A Directed Protein Interaction Network for Investigating Intracellular Signal Transduction

Arunachalam Vinayagam1*{dagger}, Ulrich Stelzl1,2*{ddagger}, Raphaele Foulle1, Stephanie Plassmann1, Martina Zenkner1, Jan Timm1, Heike E. Assmus3, Miguel A. Andrade-Navarro1, and Erich E. Wanker1{ddagger}

1 AG Neuroproteomics and Computational Biology and Data Mining Group, Max Delbrück Centrum for Molecular Medicine, Robert-Rössle-Strasse 10, D-13125 Berlin-Buch, Germany.
2 Otto-Warburg Laboratory, Max Planck Institute for Molecular Genetics, Ihnestrasse 63-73, D-14195 Berlin, Germany.
3 AG Systems Biology and Bioinformatics, Department of Computer Science, University of Rostock, Ulmenstrasse 69, D-18051 Rostock, Germany.

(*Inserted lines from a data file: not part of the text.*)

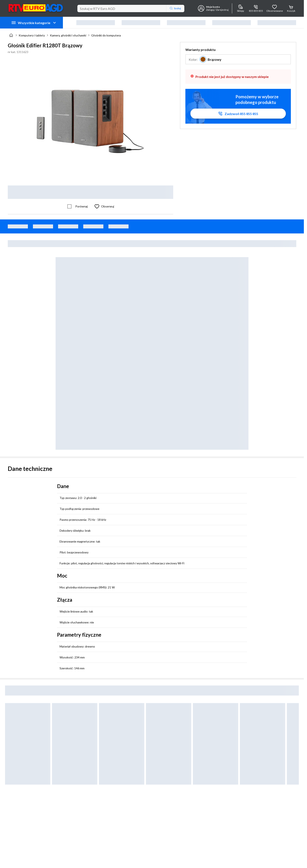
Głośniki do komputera (106, 35)
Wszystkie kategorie (34, 23)
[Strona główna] (11, 35)
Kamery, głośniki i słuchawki (68, 35)
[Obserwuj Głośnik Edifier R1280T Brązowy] (103, 206)
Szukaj (175, 8)
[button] (238, 56)
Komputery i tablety (32, 35)
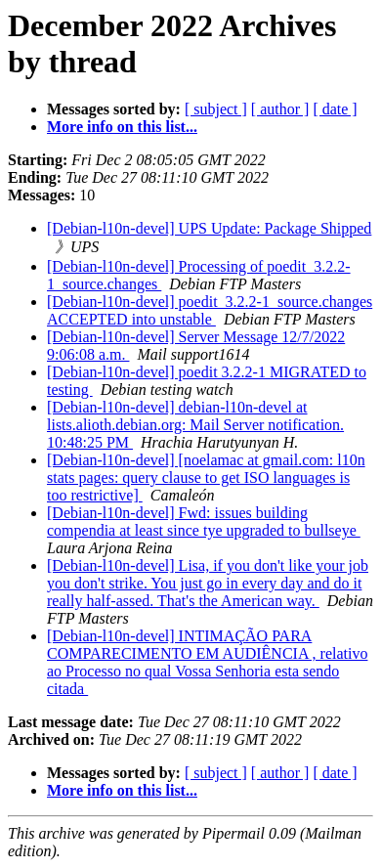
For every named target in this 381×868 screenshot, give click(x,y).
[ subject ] (216, 108)
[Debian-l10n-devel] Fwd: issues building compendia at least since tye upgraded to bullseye (203, 521)
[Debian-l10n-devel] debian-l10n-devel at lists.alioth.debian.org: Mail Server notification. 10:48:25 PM (195, 424)
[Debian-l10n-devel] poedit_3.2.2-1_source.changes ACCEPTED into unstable (209, 310)
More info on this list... (122, 126)
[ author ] (280, 108)
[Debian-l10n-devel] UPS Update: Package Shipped (209, 228)
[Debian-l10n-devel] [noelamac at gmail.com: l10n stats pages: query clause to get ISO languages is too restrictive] (206, 477)
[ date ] (334, 108)
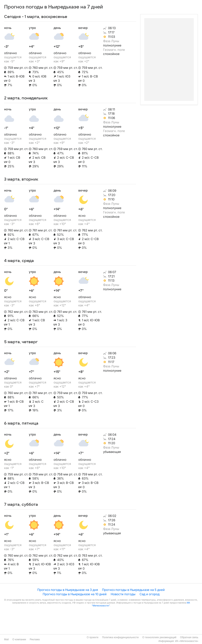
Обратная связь (189, 637)
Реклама (35, 640)
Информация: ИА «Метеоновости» (178, 641)
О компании (19, 640)
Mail (6, 640)
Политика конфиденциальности (120, 637)
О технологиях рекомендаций (159, 637)
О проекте (93, 637)
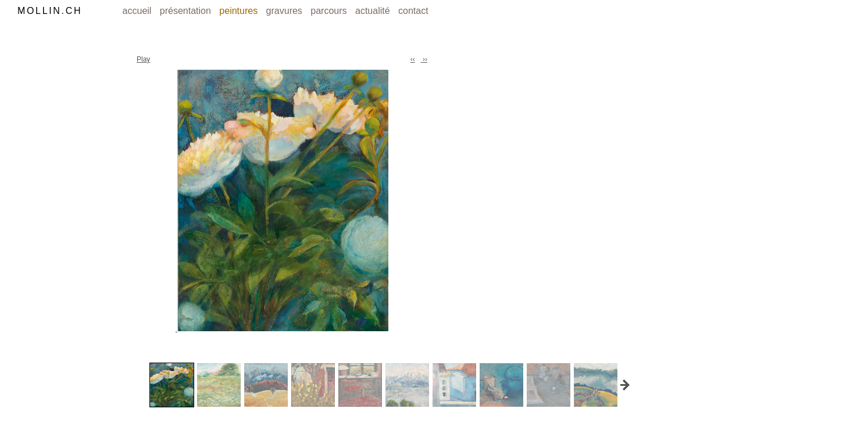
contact (413, 10)
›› (424, 59)
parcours (330, 10)
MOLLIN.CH (49, 10)
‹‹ (413, 59)
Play (143, 59)
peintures (240, 10)
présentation (187, 10)
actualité (374, 10)
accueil (138, 10)
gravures (285, 10)
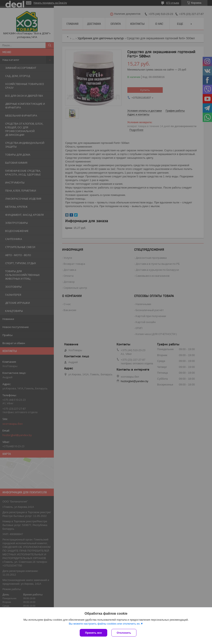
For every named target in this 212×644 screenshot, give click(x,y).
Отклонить (124, 633)
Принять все (93, 633)
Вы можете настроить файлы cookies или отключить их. (105, 624)
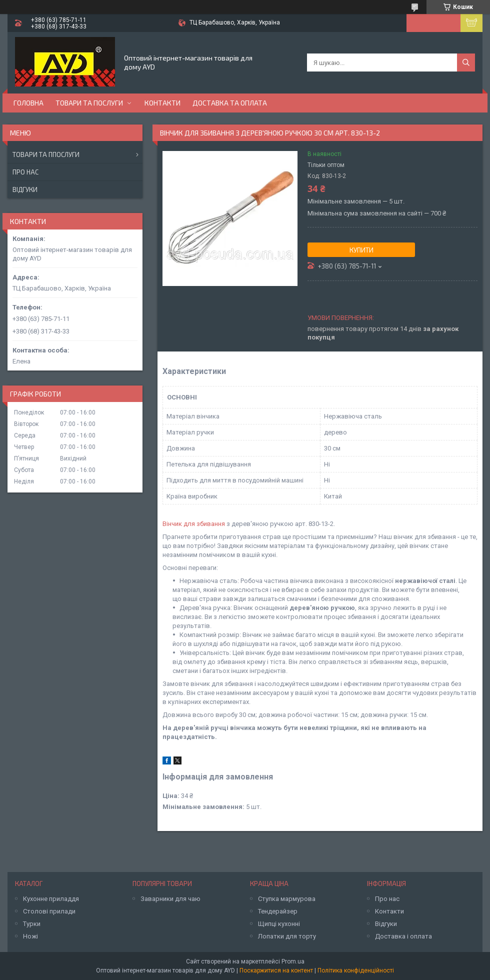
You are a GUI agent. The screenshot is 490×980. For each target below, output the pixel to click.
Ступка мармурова (286, 898)
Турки (32, 924)
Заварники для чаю (170, 898)
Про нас (26, 172)
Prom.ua (293, 962)
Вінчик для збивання (194, 524)
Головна (28, 102)
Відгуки (25, 190)
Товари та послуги (89, 102)
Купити (362, 250)
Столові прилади (49, 911)
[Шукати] (466, 62)
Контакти (162, 102)
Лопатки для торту (287, 936)
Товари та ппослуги (46, 154)
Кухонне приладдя (51, 898)
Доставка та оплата (230, 102)
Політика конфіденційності (356, 970)
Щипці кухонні (279, 924)
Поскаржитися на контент (276, 970)
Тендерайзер (278, 911)
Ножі (30, 936)
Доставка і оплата (404, 936)
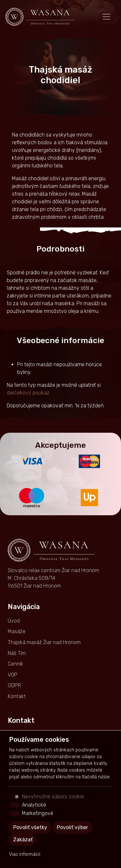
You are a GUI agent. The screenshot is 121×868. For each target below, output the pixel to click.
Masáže (17, 631)
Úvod (14, 621)
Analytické (34, 805)
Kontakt (17, 696)
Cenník (16, 664)
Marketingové (38, 813)
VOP (13, 675)
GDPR (14, 685)
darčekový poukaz (28, 393)
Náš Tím (17, 653)
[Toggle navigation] (106, 17)
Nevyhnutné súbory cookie (53, 797)
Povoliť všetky (30, 827)
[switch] (14, 805)
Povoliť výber (72, 827)
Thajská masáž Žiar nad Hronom (44, 642)
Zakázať (23, 840)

* These authors contributed equally to this work.

{dagger} Present address: Department of Genetics, Harvard Medical School, 77 Avenue Louis Pasteur, Boston, MA 02115, USA.

Abstract: Cellular signal transduction is a complex process involving protein-protein interactions (PPIs) that transmit information. For example, signals from the plasma membrane may be transduced to transcription factors to regulate gene expression. To obtain a global view of cellular signaling and to predict potential signal modulators, we searched for protein interaction partners of more than 450 signaling-related proteins by means of automated yeast two-hybrid interaction mating. The resulting PPI network connected 1126 proteins through 2626 PPIs. After expansion of this interaction map with publicly available PPI data, we generated a directed network resembling the signal transduction flow between proteins with a naïve Bayesian classifier. We exploited information on the shortest PPI paths from membrane receptors to transcription factors to predict input and output relationships between interacting proteins. Integration of directed PPI with time-resolved protein phosphorylation data revealed network structures that dynamically conveyed information from the activated epidermal growth factor and extracellular signal–regulated kinase (EGF/ERK) signaling cascade to directly associated proteins and more distant proteins in the network. From the model network, we predicted 18 previously unknown modulators of EGF/ERK signaling, which we validated in mammalian cell-based assays. This generic experimental and computational approach provides a framework for elucidating causal connections between signaling proteins and facilitates the identification of proteins that modulate the flow of information in signaling networks.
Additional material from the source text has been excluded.